The Bayesian model can synthesize information from different sources and improve the reliability of inferred conclusions [
71,
72]. Therefore, when judging the category of a pixel whose difference between the maximum probability value and the second-maximum probability value is small, the spatial structure information of the pixels can be further introduced to improve the reliability of the judgment by using the Bayesian model. In this study, we developed a new CNN consisting of a feature extractor, encoder, and a Bayesian classifier, which we refer to as a Bayesian Convolutional Neural Network (CNN-Bayesian model). We then used this model to extract winter wheat spatial distribution information from Gaofen 2 (GF-2) remote sensing imagery and compared the results with those achieved by other methods.
6. Conclusions
Using satellite remote sensing has become a mainstream approach for extracting winter wheat spatial distribution, but field edge results are usually rough, resulting in lowered overall accuracy. In this paper, we proposed a new approach for extracting spatial distribution information for winter wheat, which significantly improves the accuracy of edge extraction results. The main contributions of this paper are as follows: (1) Our feature extractor is designed to meet the characteristics of remote sensing image data, avoiding extra calculations and errors caused by using deconvolution in the feature extraction process. The feature extractor can fully explore the deep and spatial semantic features of the remote sensing image. (2) Our classifier effectively uses the confidence value of the category probability vector and combines the planting structure characteristics of winter wheat to reclassify pixels with a low confidence value, thus effectively reducing classification errors for edge pixels. As we optimized the method of extracting and using remote sensing image features and rationally used color, texture, semantic, and statistical features to obtain high-precision spatial distribution data of winter wheat. The spatial distribution data of winter wheat in Shandong Province in 2017 and 2018 obtained by the proposed approach has been used by the Meteorological Bureau of Shandong Province.
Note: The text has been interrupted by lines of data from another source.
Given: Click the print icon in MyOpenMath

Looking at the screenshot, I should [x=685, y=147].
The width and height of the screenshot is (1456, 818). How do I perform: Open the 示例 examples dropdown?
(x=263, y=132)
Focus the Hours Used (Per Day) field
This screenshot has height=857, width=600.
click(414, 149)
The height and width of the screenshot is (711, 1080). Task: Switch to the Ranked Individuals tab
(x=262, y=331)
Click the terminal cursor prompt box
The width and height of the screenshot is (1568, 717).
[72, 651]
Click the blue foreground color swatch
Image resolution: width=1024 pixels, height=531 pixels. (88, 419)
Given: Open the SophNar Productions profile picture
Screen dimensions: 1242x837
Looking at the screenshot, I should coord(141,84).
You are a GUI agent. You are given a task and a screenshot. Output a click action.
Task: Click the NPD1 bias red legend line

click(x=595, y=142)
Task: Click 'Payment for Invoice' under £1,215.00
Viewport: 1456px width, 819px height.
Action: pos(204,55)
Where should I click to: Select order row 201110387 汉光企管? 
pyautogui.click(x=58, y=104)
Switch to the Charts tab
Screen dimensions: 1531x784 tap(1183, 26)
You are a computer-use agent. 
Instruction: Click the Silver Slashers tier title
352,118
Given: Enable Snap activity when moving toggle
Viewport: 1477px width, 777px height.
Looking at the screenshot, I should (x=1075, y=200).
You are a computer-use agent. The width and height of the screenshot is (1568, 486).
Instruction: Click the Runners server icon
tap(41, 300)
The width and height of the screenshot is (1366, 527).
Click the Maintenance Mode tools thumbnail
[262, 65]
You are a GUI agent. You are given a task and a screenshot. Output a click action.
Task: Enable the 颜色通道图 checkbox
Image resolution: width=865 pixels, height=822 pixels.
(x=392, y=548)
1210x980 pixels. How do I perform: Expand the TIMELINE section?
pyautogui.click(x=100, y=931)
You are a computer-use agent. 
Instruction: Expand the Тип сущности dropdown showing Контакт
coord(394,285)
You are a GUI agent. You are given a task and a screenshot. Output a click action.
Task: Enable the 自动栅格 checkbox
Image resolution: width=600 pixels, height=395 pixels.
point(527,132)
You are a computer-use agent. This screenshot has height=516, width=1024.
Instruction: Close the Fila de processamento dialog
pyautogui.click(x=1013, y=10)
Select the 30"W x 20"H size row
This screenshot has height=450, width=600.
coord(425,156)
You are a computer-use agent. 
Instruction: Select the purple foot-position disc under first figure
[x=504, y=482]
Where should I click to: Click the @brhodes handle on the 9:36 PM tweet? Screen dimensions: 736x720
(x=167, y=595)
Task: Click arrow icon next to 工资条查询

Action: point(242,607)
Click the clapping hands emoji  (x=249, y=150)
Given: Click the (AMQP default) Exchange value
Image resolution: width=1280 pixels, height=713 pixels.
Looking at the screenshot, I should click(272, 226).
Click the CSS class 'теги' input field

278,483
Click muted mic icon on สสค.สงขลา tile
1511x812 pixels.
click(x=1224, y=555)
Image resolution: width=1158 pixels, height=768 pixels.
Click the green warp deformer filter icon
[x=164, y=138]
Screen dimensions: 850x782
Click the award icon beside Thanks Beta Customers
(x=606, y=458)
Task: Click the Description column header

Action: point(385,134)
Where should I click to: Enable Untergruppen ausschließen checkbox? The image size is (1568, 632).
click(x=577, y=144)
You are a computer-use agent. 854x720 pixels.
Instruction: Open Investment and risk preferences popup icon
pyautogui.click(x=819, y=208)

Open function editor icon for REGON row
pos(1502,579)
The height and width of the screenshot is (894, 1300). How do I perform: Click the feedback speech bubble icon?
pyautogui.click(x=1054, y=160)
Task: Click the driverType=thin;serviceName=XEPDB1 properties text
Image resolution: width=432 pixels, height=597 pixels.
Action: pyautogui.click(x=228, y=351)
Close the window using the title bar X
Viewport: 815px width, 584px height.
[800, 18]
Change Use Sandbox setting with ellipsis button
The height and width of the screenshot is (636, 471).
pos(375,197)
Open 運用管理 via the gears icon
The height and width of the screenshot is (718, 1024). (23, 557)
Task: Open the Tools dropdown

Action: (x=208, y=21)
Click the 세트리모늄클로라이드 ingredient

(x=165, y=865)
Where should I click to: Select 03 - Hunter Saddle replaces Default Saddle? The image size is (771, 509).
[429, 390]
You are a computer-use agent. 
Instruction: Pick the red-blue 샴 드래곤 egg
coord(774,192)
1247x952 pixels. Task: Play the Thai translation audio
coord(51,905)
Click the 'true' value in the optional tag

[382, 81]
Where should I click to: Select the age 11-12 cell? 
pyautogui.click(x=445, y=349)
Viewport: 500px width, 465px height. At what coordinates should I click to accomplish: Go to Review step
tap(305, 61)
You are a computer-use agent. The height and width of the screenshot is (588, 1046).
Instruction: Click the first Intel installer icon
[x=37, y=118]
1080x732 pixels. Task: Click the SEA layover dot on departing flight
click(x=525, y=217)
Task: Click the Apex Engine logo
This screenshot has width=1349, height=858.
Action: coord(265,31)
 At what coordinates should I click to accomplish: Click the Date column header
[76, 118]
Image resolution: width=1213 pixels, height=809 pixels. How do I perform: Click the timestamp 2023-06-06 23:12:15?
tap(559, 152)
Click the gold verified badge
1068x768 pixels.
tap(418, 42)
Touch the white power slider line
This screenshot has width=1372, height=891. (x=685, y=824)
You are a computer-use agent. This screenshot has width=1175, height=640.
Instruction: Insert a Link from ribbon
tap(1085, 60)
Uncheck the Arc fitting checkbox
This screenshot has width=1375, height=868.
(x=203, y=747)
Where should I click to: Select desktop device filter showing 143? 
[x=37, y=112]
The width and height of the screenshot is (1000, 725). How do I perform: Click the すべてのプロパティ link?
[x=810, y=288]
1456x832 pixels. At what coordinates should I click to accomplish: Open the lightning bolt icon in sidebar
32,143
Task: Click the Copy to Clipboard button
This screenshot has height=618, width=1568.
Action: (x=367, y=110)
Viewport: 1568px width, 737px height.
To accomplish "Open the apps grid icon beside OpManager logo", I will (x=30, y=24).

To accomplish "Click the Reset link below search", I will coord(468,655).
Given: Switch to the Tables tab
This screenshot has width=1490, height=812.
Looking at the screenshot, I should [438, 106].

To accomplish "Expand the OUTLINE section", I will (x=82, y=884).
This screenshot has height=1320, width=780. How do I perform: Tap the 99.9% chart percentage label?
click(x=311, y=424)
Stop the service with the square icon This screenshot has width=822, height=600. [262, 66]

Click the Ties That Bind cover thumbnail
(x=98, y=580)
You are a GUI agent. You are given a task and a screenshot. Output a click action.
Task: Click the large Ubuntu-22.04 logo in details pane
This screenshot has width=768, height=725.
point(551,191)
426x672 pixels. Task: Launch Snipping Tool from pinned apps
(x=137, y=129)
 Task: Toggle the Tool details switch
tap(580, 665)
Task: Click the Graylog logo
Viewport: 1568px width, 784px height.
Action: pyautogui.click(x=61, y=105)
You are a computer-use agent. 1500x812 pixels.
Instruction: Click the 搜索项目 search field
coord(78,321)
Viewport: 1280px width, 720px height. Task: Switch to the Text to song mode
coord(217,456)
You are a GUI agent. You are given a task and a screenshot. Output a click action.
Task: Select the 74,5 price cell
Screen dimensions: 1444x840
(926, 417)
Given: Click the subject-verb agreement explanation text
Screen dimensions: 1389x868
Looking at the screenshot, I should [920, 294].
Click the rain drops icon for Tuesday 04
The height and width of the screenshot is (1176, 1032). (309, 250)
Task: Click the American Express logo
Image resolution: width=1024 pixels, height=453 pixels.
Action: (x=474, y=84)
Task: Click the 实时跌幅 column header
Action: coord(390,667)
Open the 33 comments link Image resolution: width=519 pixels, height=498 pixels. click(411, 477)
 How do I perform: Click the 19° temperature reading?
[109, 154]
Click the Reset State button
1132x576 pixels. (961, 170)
The number of categories that can be extracted by the proposed CNN-Bayesian model is determined by the number of categories of samples in the training dataset. When the model is used to extract other land use types or applied to another area, only a new training dataset is needed to retrain the model. The successfully trained model can then be used to extract high-precision spatial distribution data of land use from high-resolution remote sensing images.
The main disadvantage of our approach is that it requires more pre-pixel label files. Future research should test the use of semi-supervised classification to reduce the dependence on pre-pixel label files.